_Task to carry out_:
Give back only the line containing "Open the Best Sellers menu item" and every line after it through the end of the data below, transcribed exactly.

━━━ Provided data ━━━

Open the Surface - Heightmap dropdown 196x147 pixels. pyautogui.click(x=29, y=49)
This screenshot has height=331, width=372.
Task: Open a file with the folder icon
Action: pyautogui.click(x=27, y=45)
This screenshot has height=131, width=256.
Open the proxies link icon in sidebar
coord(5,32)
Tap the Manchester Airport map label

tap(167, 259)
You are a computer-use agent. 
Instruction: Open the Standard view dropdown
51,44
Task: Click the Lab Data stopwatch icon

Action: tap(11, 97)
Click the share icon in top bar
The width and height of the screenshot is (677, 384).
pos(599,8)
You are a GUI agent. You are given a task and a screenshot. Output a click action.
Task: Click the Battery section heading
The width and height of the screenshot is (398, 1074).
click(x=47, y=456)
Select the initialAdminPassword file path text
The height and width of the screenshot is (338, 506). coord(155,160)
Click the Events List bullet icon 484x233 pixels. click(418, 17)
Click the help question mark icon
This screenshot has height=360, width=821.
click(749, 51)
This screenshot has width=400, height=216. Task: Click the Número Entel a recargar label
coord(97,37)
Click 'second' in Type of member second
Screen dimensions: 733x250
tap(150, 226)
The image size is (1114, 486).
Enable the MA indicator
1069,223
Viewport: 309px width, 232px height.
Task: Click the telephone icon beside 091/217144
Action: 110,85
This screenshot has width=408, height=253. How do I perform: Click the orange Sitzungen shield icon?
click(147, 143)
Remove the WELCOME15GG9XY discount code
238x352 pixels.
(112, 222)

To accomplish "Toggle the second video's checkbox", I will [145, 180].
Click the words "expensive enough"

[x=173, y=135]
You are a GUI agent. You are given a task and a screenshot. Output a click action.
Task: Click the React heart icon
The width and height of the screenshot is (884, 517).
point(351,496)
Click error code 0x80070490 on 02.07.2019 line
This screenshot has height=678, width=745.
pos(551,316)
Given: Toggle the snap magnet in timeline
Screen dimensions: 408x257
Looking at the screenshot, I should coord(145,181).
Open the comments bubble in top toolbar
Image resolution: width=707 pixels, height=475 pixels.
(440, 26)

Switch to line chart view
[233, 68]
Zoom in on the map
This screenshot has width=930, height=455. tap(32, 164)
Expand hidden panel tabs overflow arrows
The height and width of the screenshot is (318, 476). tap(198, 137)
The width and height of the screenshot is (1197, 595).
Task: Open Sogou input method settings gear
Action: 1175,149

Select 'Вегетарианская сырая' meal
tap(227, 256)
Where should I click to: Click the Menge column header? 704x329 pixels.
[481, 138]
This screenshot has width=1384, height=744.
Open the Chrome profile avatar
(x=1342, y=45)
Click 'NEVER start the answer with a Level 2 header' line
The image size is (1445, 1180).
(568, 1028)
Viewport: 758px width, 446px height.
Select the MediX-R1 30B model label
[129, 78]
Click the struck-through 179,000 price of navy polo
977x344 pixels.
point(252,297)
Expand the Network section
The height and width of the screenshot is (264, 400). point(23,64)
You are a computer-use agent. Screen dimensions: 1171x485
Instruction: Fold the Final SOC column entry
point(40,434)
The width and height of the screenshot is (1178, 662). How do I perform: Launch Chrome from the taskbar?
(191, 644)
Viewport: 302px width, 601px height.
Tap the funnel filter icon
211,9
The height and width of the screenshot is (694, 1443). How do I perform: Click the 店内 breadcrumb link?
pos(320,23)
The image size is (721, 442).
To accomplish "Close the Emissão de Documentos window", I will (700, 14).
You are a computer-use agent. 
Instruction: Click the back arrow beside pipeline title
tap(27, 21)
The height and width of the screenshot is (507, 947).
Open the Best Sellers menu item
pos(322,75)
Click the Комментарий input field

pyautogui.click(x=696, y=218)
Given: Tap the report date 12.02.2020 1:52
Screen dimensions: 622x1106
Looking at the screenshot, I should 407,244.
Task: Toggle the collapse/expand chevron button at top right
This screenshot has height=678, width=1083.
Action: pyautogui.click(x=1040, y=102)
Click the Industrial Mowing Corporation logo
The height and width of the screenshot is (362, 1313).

━━━

_Expected output_:
Open the Best Sellers menu item
pos(322,75)
Click the Комментарий input field

pyautogui.click(x=696, y=218)
Given: Tap the report date 12.02.2020 1:52
Screen dimensions: 622x1106
Looking at the screenshot, I should 407,244.
Task: Toggle the collapse/expand chevron button at top right
This screenshot has height=678, width=1083.
Action: pyautogui.click(x=1040, y=102)
Click the Industrial Mowing Corporation logo
The height and width of the screenshot is (362, 1313).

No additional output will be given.